Task objective
Please reproduce the listing below exactly, leaving out every picture.

Data for this task
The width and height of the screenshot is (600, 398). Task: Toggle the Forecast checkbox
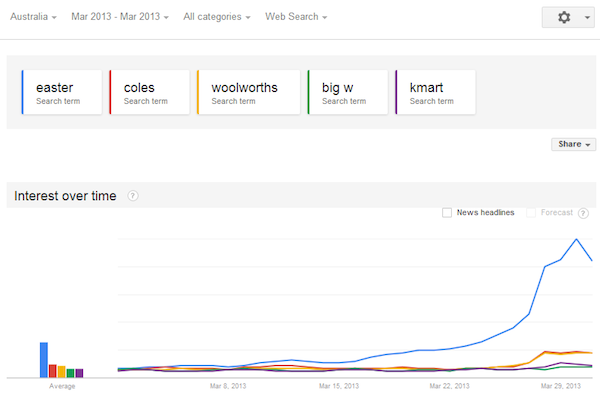531,213
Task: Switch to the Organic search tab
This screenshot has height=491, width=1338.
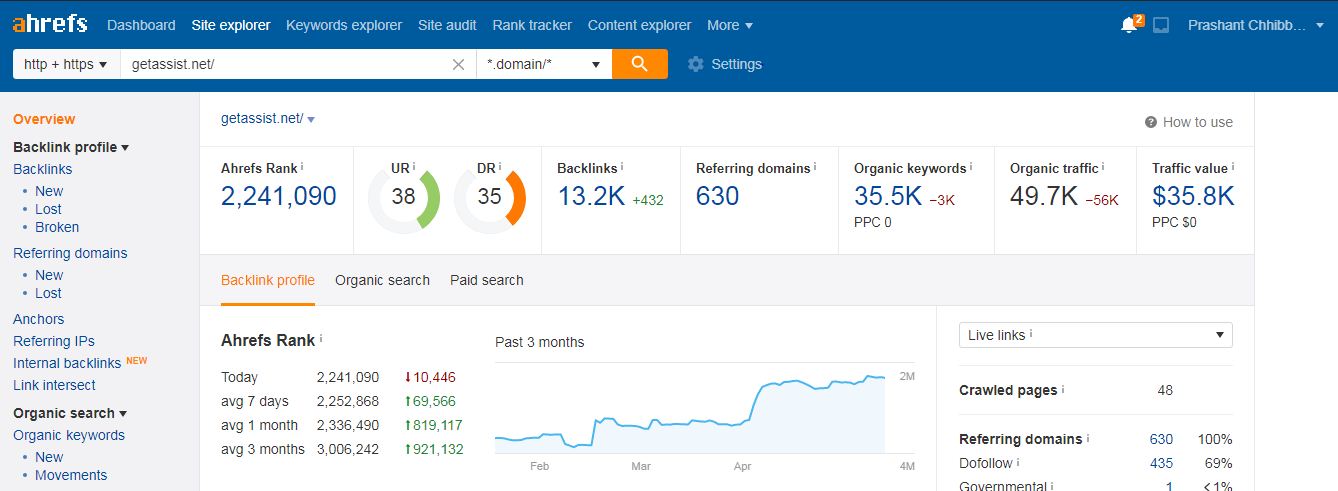Action: click(x=382, y=280)
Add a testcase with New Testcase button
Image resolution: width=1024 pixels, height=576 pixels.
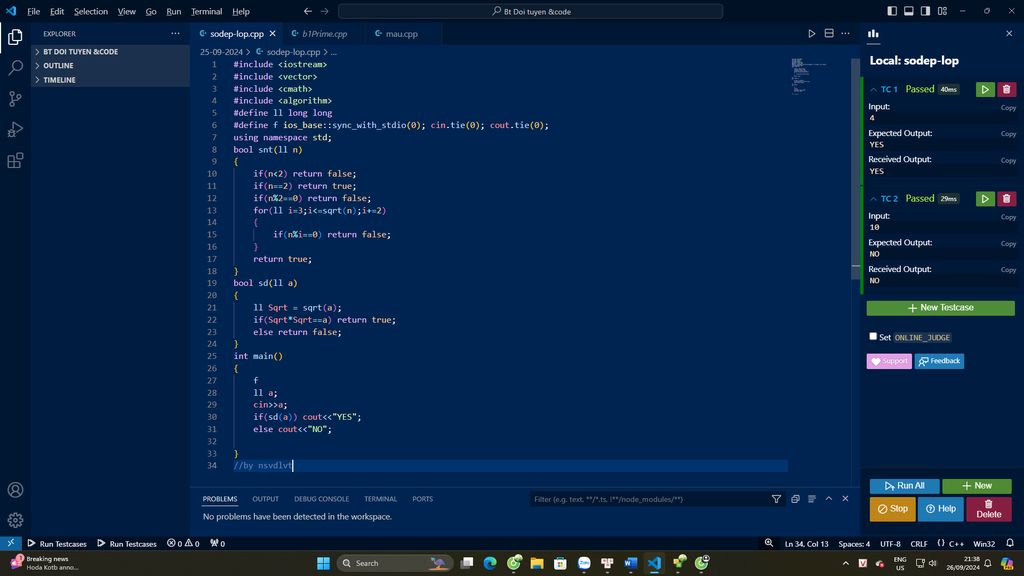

Exercise output
The width and height of the screenshot is (600, 398). Task: Toggle the Forecast checkbox
531,213
Task: Switch to the Organic search tab
This screenshot has height=491, width=1338.
Action: click(x=382, y=280)
Add a testcase with New Testcase button
Image resolution: width=1024 pixels, height=576 pixels.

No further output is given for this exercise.